━━ Crônica

De vez em quando ele aparece e de vez em quando ele some.
E é aí que o
inexplicável busca explicações. Estava escrevendo sobre o Márcio Evandro e de
repente pularam dentro do meu texto, amigos sexagenários que se dirigiam a um
Encontro em Várzea da Palma. Amigos e colegas, alguns que não se viam há mais
de meio de século. E eles intrometeram-se na história. E não fiquei triste,
alegre fiquei.
Encontros
Carpianos
Tentarei
explicar melhor. No dia 12/07/2019, uma sexta-feira, Lourdes e eu fomos a Várzea da Palma participar da
confraternização promovida pelo casal Marilu e Bomtempo (Batatão). E coloquei
no roteiro uma parada em Cordisburgo para conhecer o Museu Casa Guimarães Rosa.
A visita foi ciceroneada
por um jovem do grupo de Contadores
de Estórias Miguilim. São estudantes da comunidade cordisburguense que contam um pouco da
biografia de Guimarães Rosa e narram e encenam de trechos dos seus livros.

━━━━
━━ Trecho dos dados

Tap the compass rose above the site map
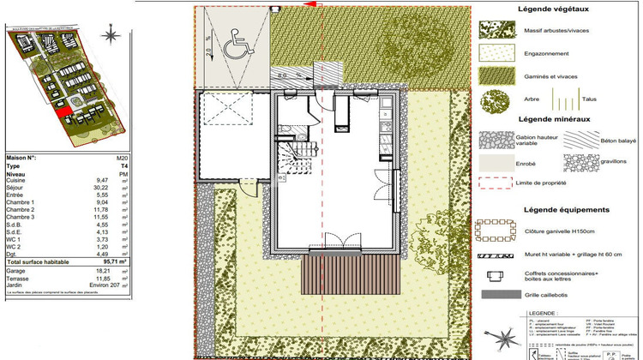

━━━━

**Conjunto de tarefas**
1. Diga se cada afirmação concorda com a crônica, respondendo sim ou não e citando as palavras exatas que decidem: (a) A ida a Várzea da Palma aconteceu numa sexta-feira. (b) A viagem a Várzea da Palma foi feita sem companhia. (c) A visita ao museu em Cordisburgo foi guiada por um jovem do grupo de Contadores de Estórias Miguilim.
2. Transforme em lista o parágrafo da crônica que começa com "Tentarei explicar melhor", mantendo os fatos principais.
3. Reproduza sem alterações o trecho da crônica que vai de "A visita foi" a "dos seus livros.".
Os dados são um material à parte e não têm relação com a crônica.

**Os resultados**
1.
(a) Sim: "No dia 12/07/2019, uma sexta-feira"
(b) Não: "Lourdes e eu fomos a Várzea da Palma"
(c) Sim: "A visita foi ciceroneada por um jovem do grupo de Contadores de Estórias Miguilim"

2.
- Em 12/07/2019, uma sexta-feira, Lourdes e quem escreve foram a Várzea da Palma para a confraternização promovida pelo casal Marilu e Bomtempo (Batatão).
- No roteiro entrou uma parada em Cordisburgo para conhecer o Museu Casa Guimarães Rosa.
- A visita foi guiada por um jovem do grupo de Contadores de Estórias Miguilim.
- O grupo reúne estudantes de Cordisburgo que contam parte da biografia de Guimarães Rosa e narram e encenam trechos dos seus livros.

3.
A visita foi ciceroneada
por um jovem do grupo de Contadores
de Estórias Miguilim. São estudantes da comunidade cordisburguense que contam um pouco da
biografia de Guimarães Rosa e narram e encenam de trechos dos seus livros.